* Exercise brief: From the entries underneath, give the number of lines holding the word "each", without any other words.

BEGIN Records for processing

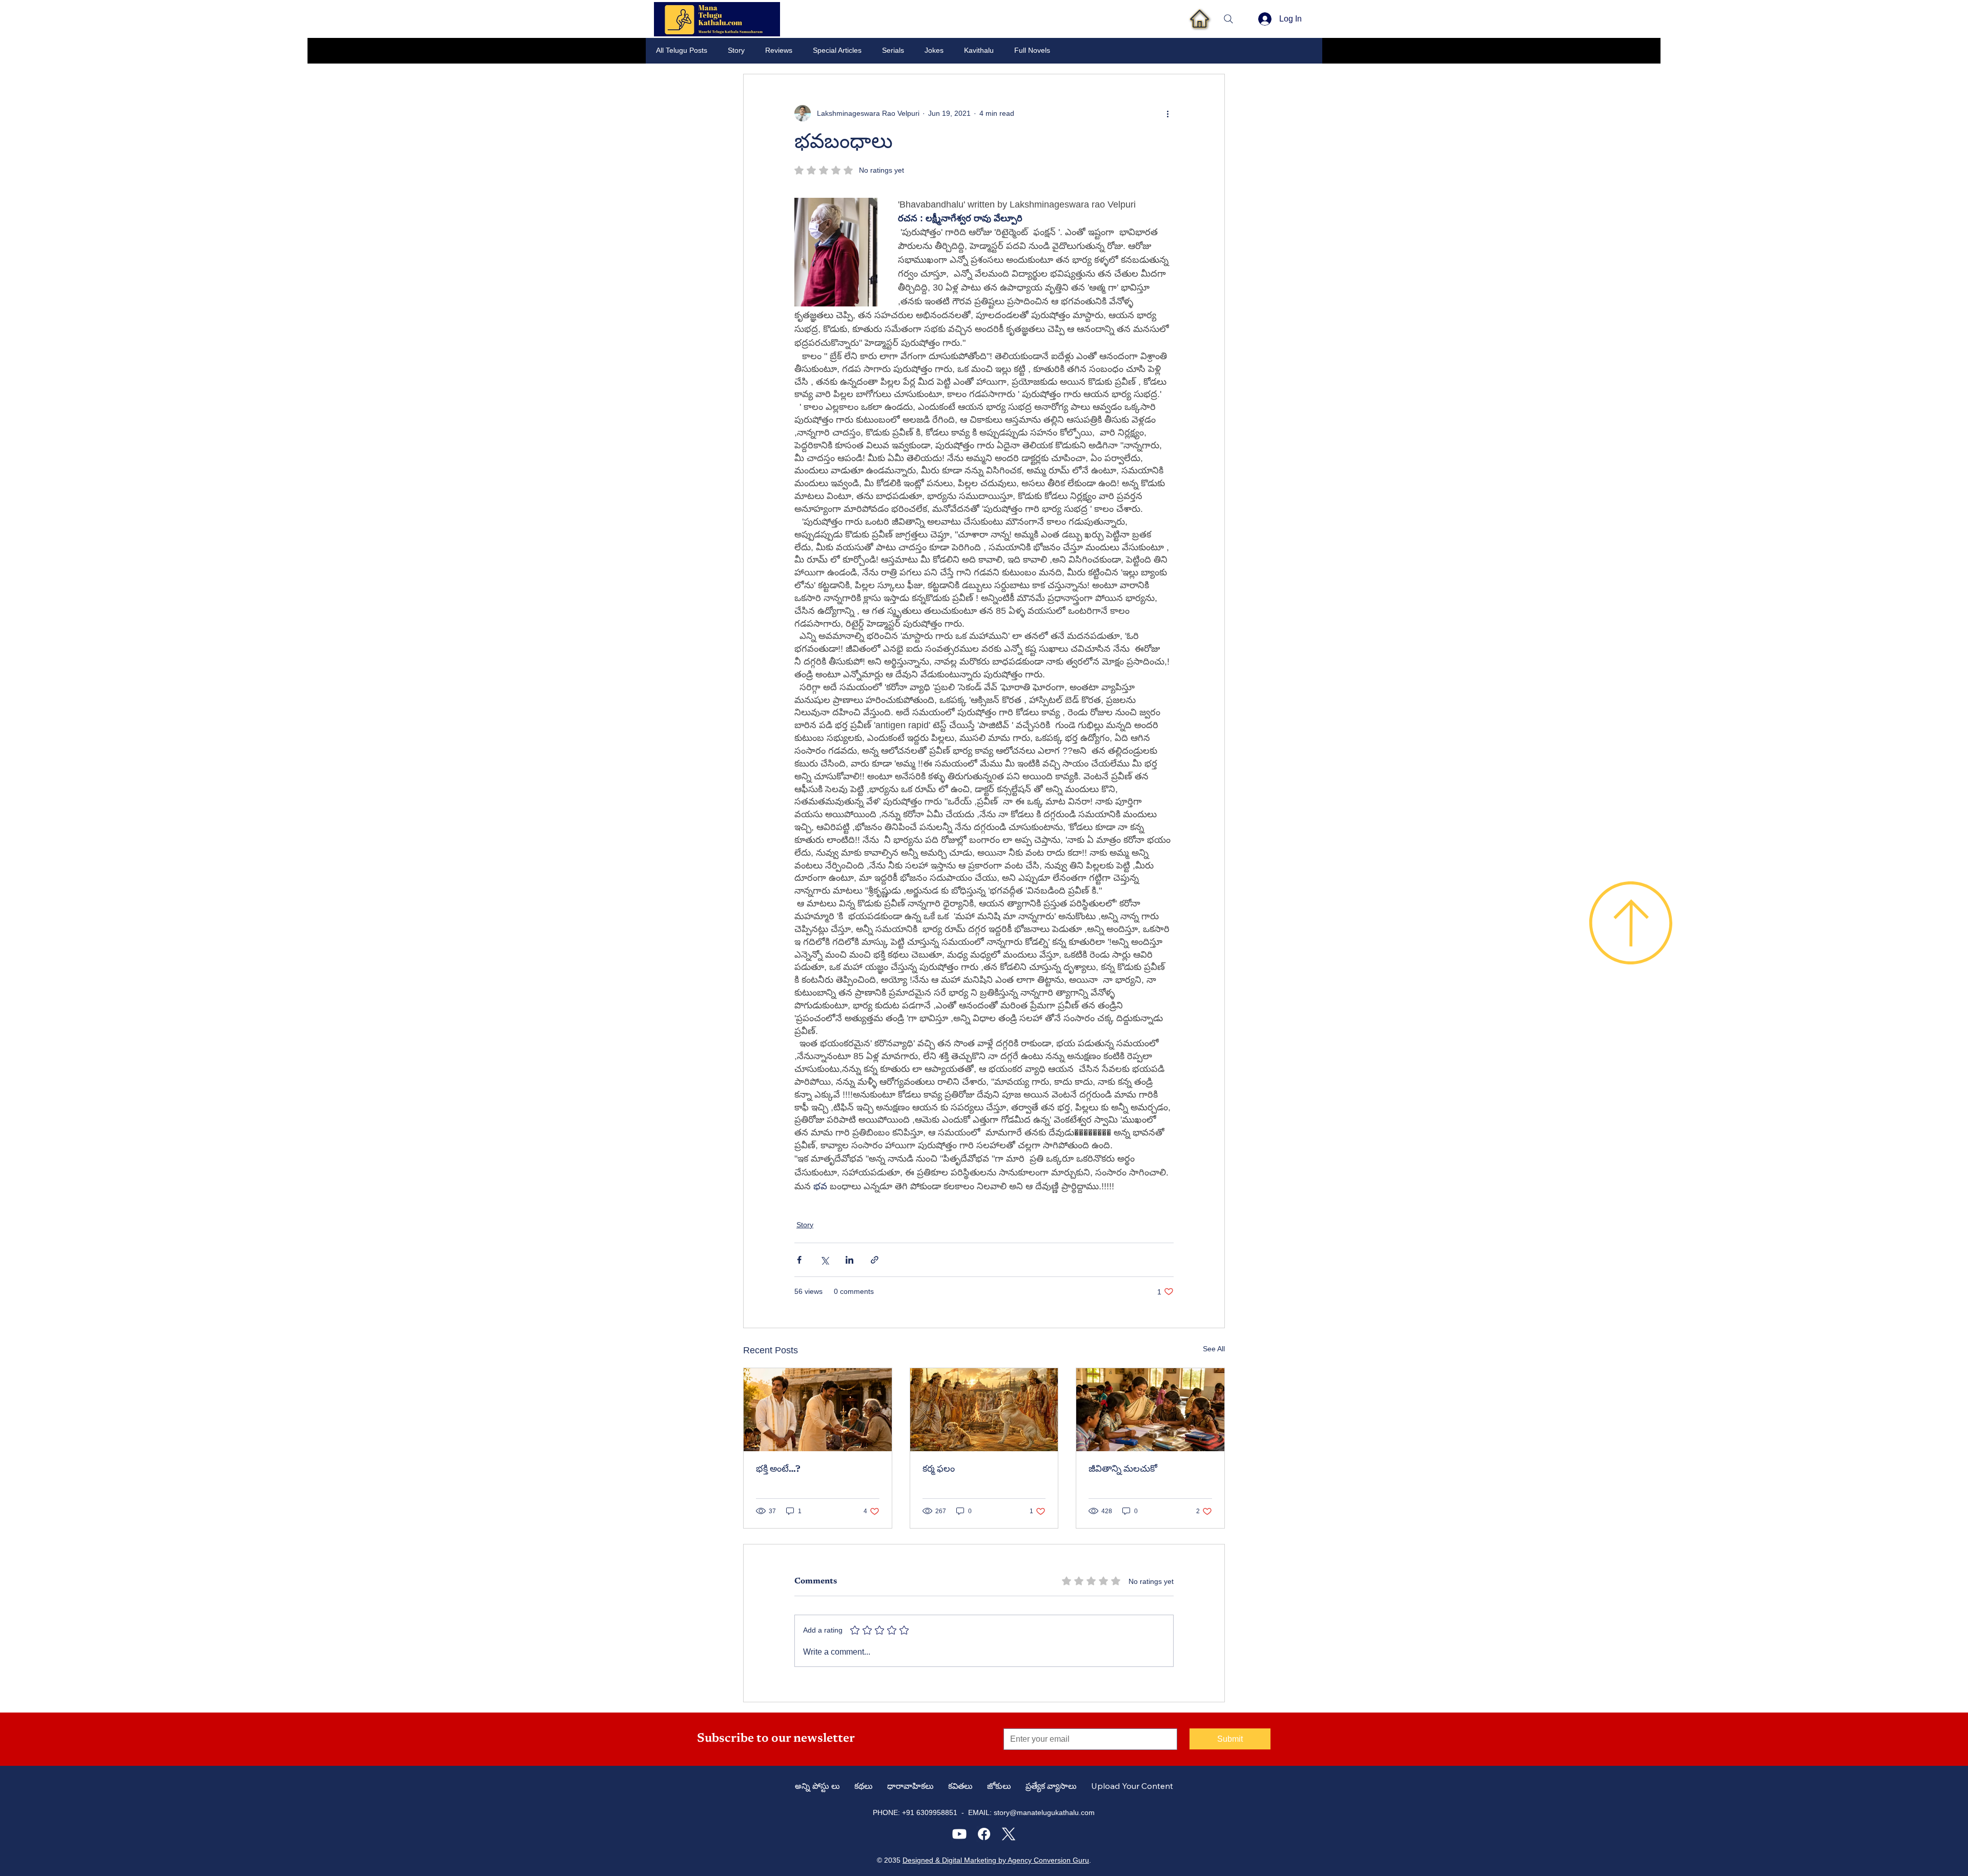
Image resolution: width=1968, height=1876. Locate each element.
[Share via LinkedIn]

END Records for processing
BEGIN Records for processing

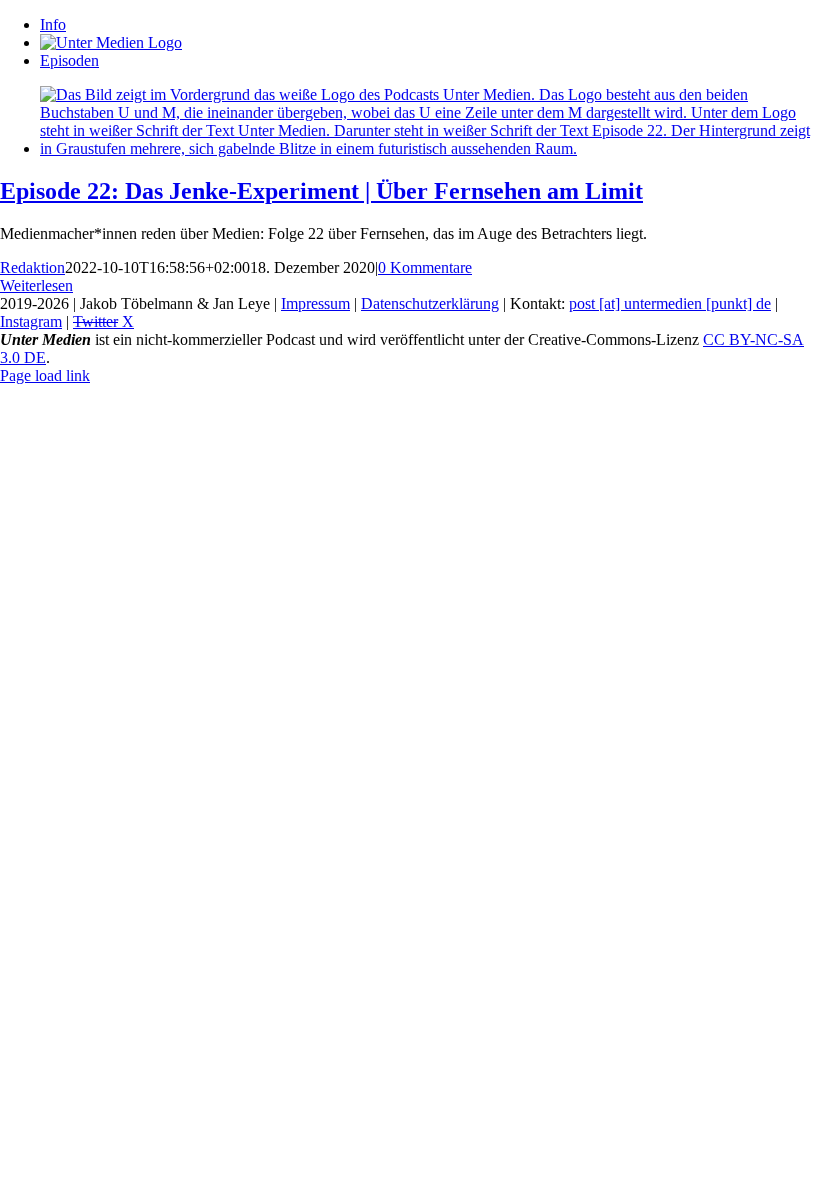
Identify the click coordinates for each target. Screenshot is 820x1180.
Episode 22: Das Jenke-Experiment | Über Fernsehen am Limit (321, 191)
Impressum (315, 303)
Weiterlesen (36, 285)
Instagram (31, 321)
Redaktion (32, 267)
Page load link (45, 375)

END Records for processing

* Response box: 2